Ion solvation affects primarily subnanometer ions and is of limited use for our application. It is however clear from our data that the TDMA method offers a novel tool for ion induced solvation and nucleation studies.

4.

Neutral evaporation helps isolating singly from multiply charged clusters, and increases only moderately the size of accessible molecular standards with respect to those available from single DMAs.

5.

Ion evaporation from initially doubly charged clusters offers with relative ease pure size standards with mobility diameters up to 2.5 nm. Doubly charged ions decaying from triply charged species can be isolated up to mobility diameters of 3.5 nm, though with greater difficulty.

6.

A limited exploration with a radioactive neutralizer interposed between both DMAs provides singly charged clusters over a very wide size range.
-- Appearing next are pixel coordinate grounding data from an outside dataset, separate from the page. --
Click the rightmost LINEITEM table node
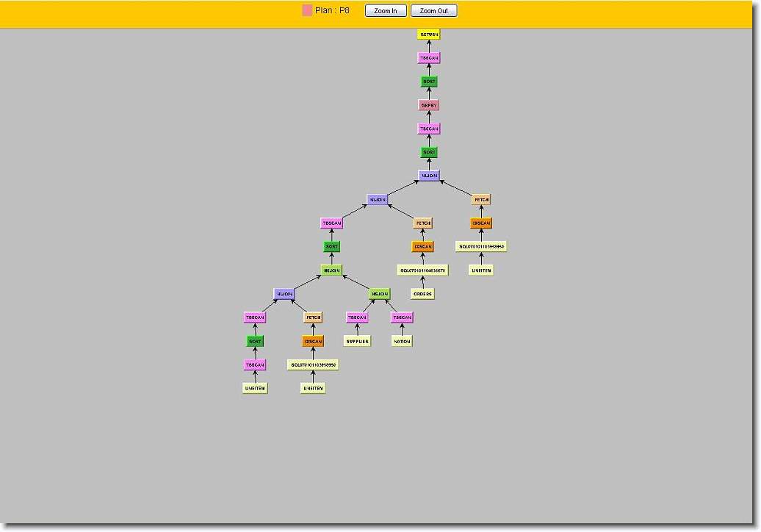This screenshot has height=532, width=761. tap(481, 270)
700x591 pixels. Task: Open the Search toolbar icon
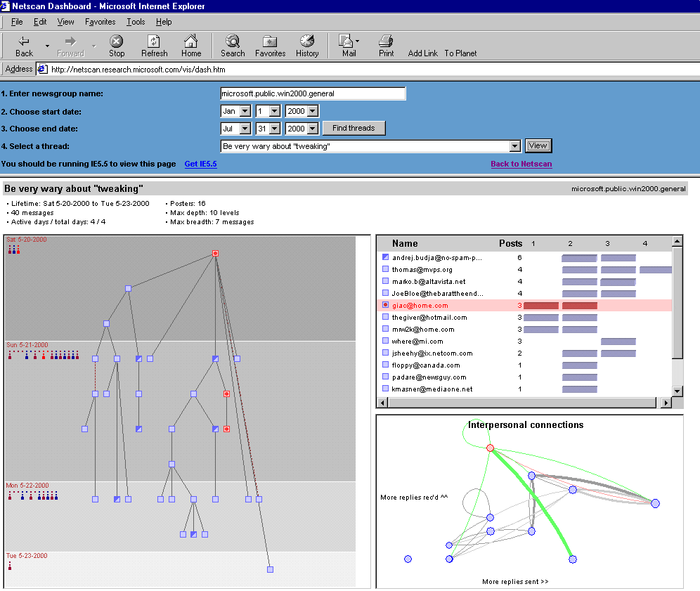pyautogui.click(x=233, y=42)
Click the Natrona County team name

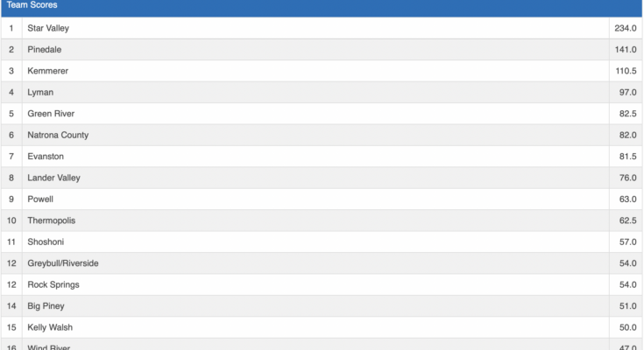pos(58,135)
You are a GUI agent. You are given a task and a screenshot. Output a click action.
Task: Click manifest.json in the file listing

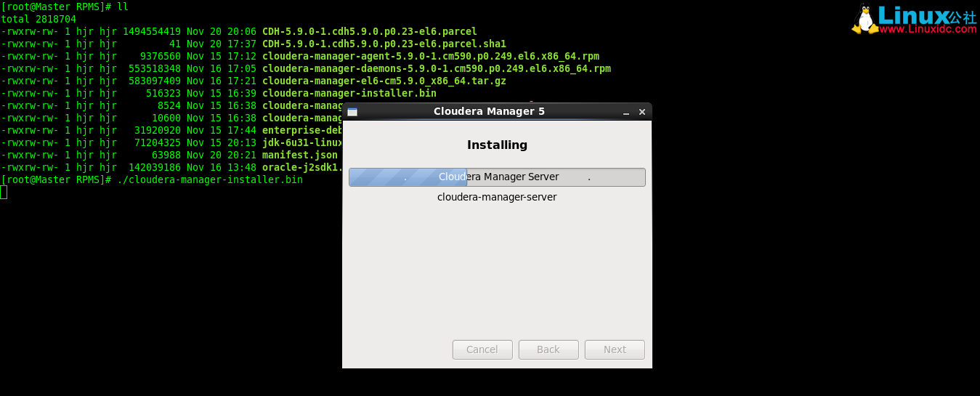tap(299, 155)
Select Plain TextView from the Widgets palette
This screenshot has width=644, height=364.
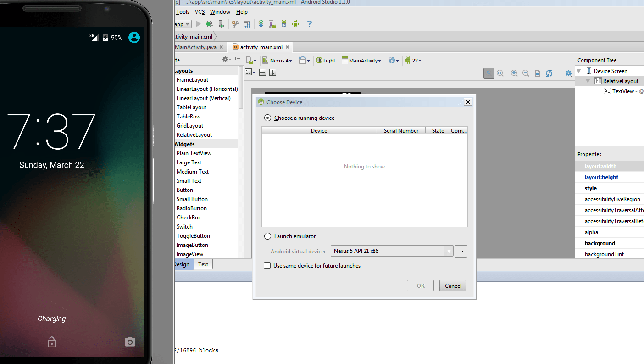pyautogui.click(x=194, y=153)
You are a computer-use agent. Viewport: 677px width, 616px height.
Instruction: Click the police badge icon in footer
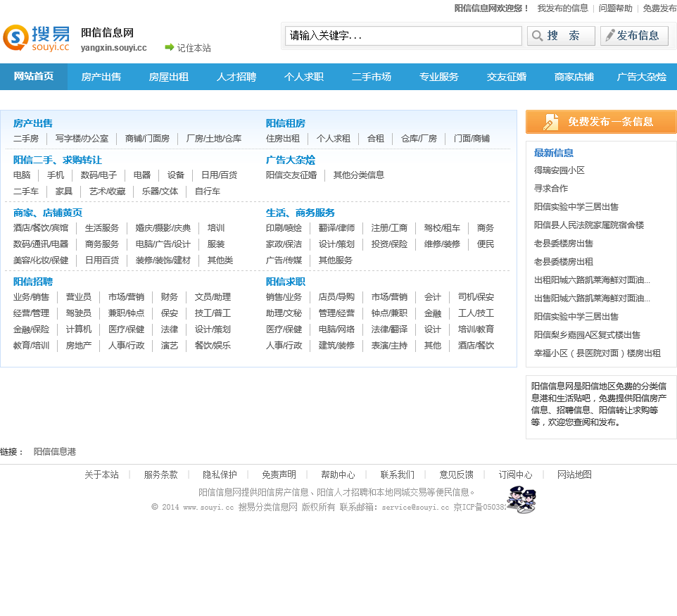[521, 499]
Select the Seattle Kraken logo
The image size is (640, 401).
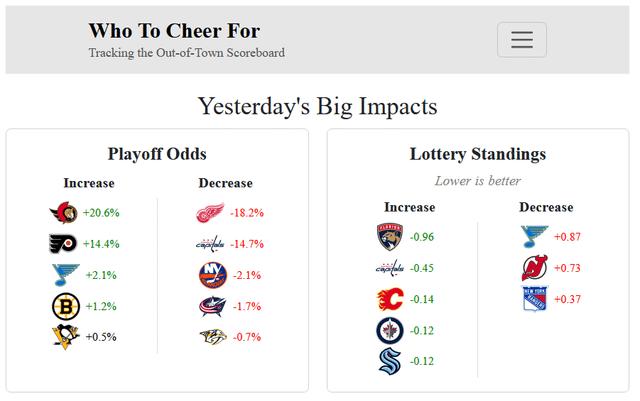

This positive result is not new. However, the TDMA method shows that many of these particles are contaminated by multiply charged ions, except under conditions of moderate sample flow, when a single DMA would be comparably effective. Even under such low flow rates, the charge exchange reaction with uncontrollable atmospheric ions may introduce unknowns unfit of a true standard.

7.

For these reasons, and due to its compatibility with relatively high sample flow rates and high concentrations of purified ions, the most effective source of molecular standards identified is ion evaporation.

Acknowledgments

Statement on conflict of interest: Following Yale rules, J. Fernandez de la Mora declares that he has a personal interest in the company SEADM manufacturing the mobility analyzer coupled to a mass spectrometer used to generate .

This work was partly supported by the US AFOSR contract FA9550–09-C-0178 to Alameda Applied Sciences, through a subcontract to Yale as part of a Phase II STTR program. We thank Applied Biosystems and SEADM for their loan of our IMS-MS facility, (http://www.eng.yale.edu/DMAMSfacility/), Yale's W. M. Keck Center for hosting it, and Bruce Thomson (Sciex) for his guidance on mass spectrometry and for the loan of the parallel plate DMA used in our DMA2 facility. We are grateful to Chris Hogan, Juan Rus, and Alejandro Casado of SEADM for their contributions to the early study on EMI-Im used here for ion assignment. We finally thank Mr. Juan Fernandez-Garcia for his invaluable help in manipulating two-dimensional files and Mr. Ernesto Criado-Hidalgo for sharing his improved mobility calibration of the EMI-Methide data.